For the National Spelling Bee, Wang had only around three months to prepare, unlike many participants and returning participants who prepare for the event for much longer, sometimes even several years. There were two competitors returning for their fifth years.
Most kids who compete also usually get help from their parents to study, but Wang didn’t have that luxury.
“My parents emigrated from China, so they know English well, but it’s hard for them to pronounce some of the words we’re expected to study,” she said. “So, I compiled a list to study.
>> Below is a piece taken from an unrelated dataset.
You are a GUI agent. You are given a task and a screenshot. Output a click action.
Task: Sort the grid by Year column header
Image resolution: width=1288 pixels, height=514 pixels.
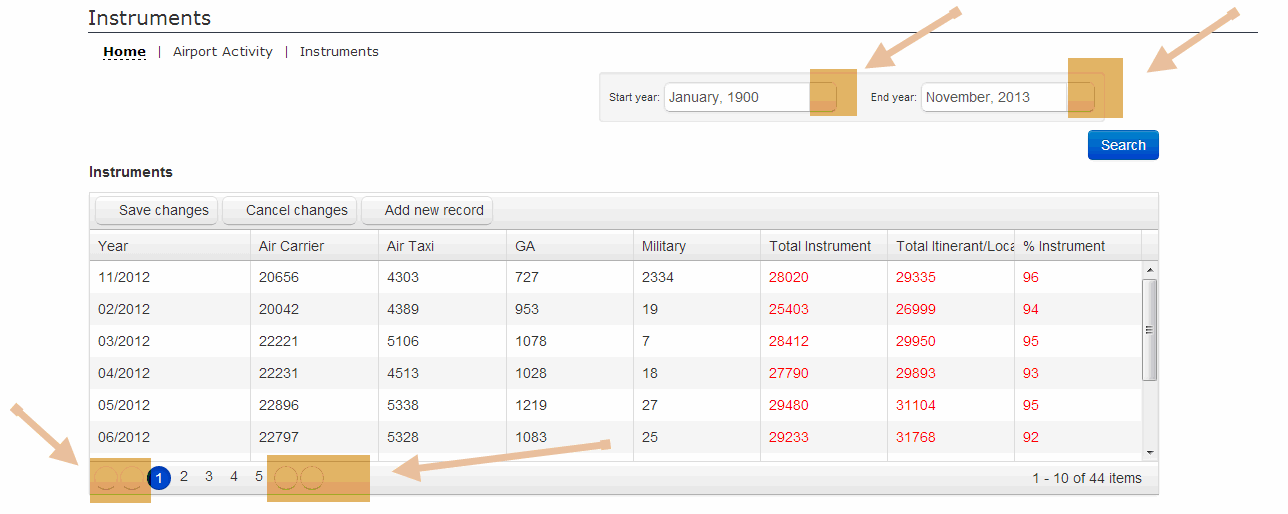(x=113, y=246)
I would find a sheet of paper and scribble any interesting words I would find, and then look at the list.”
The list Wang used greatly helped her and contained words that she thought might pop up sometime during the Spelling Bee, many of which did.
She also really enjoyed the experience because of the diverse group of people she met while she was there.
“I thought it was great because there were people from all over the country, so I met kids from Michigan and Minnesota, and I also learned so much,” she said. “I also befriended the girls from China and Japan, and met the kid from Jamaica.”
Since Wang genuinely enjoys writing stories and poems, she’s hoping the summer will present more opportunities for her to write and explore the fields of study that she enjoys the most.
She’s also looking forward to the big transition from middle school to high school, since she’s going to be a freshman at Montgomery High School next year.
“I really enjoy school overall. It’s really fun, even though most kids don’t really like it,” she said. “I’m excited and nervous about high school because it feels like high school is the transition stage from a kid to an adult, so it’s when you find yourself.”